Japanese officials have said they have received information that three Japanese civilians held hostage in Iraq are about to be released. Steve Herman reports from Tokyo.
Foreign Minister Yoriko Kawaguchi told reporters in Tokyo Sunday morning that the government has been informed by "a number of sources" that the hostages will be set free.
Shinzo Abe, the Liberal Democratic Party secretary-general, suggested the hostages would be released by noon, also based on an analysis of information from a number of sources.
At the noon hour, Deputy Cabinet Secretary Hiroyuki Hosoda entered the prime minister's official residence - and was mobbed by reporters. Mr. Hosoda told reporters he had received no information yet that the hostages had been set free.
Word of the possible release was first received here in the early hours of Sunday in a broadcast by al-Jazeera satellite television. An al-Jazeera announcer, quoting a fax message, said the captors had decided to release the three Japanese within 24 hours, after mediation by the Islamic Clerics Committee in Iraq.
Japan's Kyodo News agency, quoting an unnamed senior cleric in Iraq, said the insurgents had been persuaded to free the Japanese because they were in the country to help the Iraqi people, and not to aid U.S.-led occupation forces.

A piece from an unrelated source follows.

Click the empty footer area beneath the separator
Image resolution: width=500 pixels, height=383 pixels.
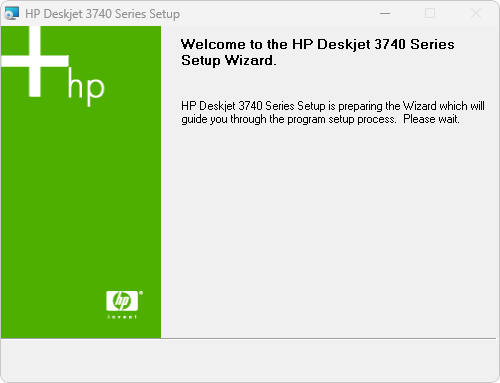coord(248,361)
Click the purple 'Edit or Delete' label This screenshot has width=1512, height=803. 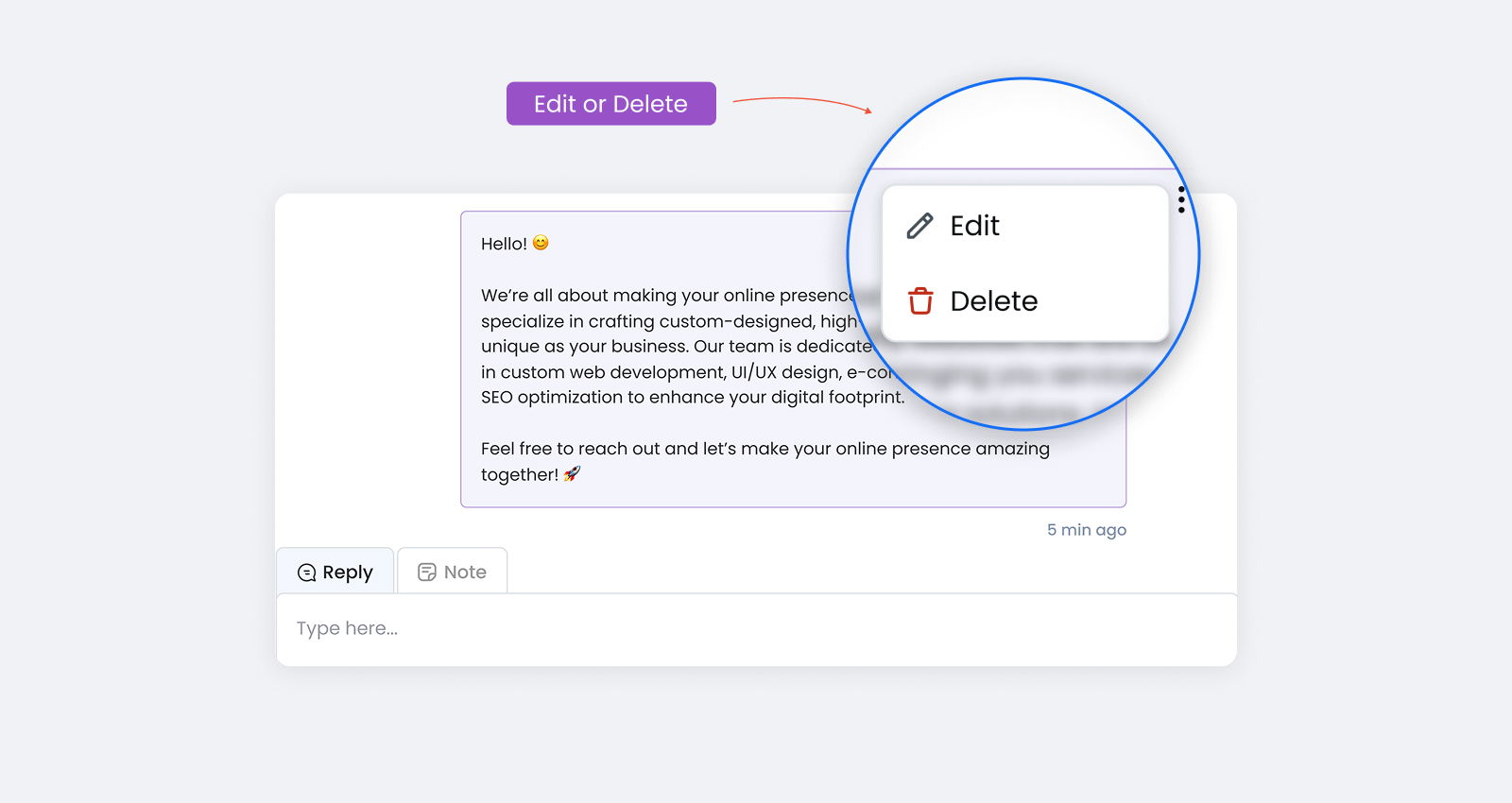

Originally, the insurgents, calling themselves the Mujahideen Brigades, threatened to kill the three hostages if Japan did not pull out the approximately 550 Self Defense Forces it has stationed in the south of the country.
Relatives of the hostages had already gathered in Tokyo to await word on the fate of their loved ones. Several told reporters Sunday that they were relieved to hear about the possible release, but wouldn't stop worrying until they saw the hostages' faces.
Families of the three had asked the Japanese government to comply with the kidnappers' demand to remove Japanese troops from Iraq. But Prime Minister Junichiro Koizumi has held firm, saying the troops are in Iraq for the good of the country, helping with its reconstruction.
U.S. Vice President Dick Cheney arrived in Tokyo on a previously arranged visit Saturday, hoping that Japan and other allies with troops in Iraq would remain committed despite any threats from kidnappers and terrorists.